|Population||2,628 (Civil Parish, 2011)|
|Sovereign state||United Kingdom|
|Police||Devon and Cornwall|
St Teath (//; Cornish: Eglostedha) is a civil parish and village in north Cornwall, England, in the United Kingdom.
The village is situated approximately three miles (5 km) southwest of Camelford and seven miles (11 km) northeast of Wadebridge. The hamlet of Whitewell lies to the west. The parish population at the 2011 census was 2628. An electoral ward also exists which includes Delabole and St Breward; the population for this ward at the same census was 3,957.

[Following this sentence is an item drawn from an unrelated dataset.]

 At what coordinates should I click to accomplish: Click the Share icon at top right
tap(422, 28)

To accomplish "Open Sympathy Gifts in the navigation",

The parish church is dedicated to Saint Tetha the Virgin, a 5th-century companion of Saint Breaca and supposed daughter of King Brychan Brycheiniog in Wales. The church is a Grade I protected building consisting of a Norman core and 15th-century expansions. It is large, with a nave and two aisles. The church was collegiate until 1545 when the two prebends were abolished. The church was renovated in 1879, reopening 6 November by the Bishop of Truro, Edward Benson.
There is a Cornish cross in the cemetery on the other side of the road from the churchyard. An account of it was given in the Antiquarian Magazine, August 1883. Part of it was once used as a footbridge; it was afterwards used in the churchyard wall but the parts were reunited and repaired; both the head and the shaft are ornamented. There is also a cross base in the churchyard.
St Teath was the birthplace in December 1626 of Anne Jeffries, a woman said to have associated with fairies.
The first recorded mention of cricket in Cornwall is an advertisement in the Sherborne Mercury on 18 June 1781 for the sale of cattle at St Teath, near Camelford. The advertisement was dated 14 June 1781 and signed by Nathaniel Long.
Whereas the annual sale for cattle at St Teath, near Camelford, Cornwall held at the first Tuesday in July had for several years being rather neglected. This is to inform the publick, that the Gentlemen farmers etc of the neighbourhood will produce a large show of cattle of the said day being the 3rd day of July next.
NB. The evening of the same day will be cricketed for a very handsome silver-laced hat.
During World War 2 bombs were dropped twice on or near St Teath, this occurring on consecutive days in August 1940. On the second occasion, 30 August, none of the bombs that were dropped actually exploded.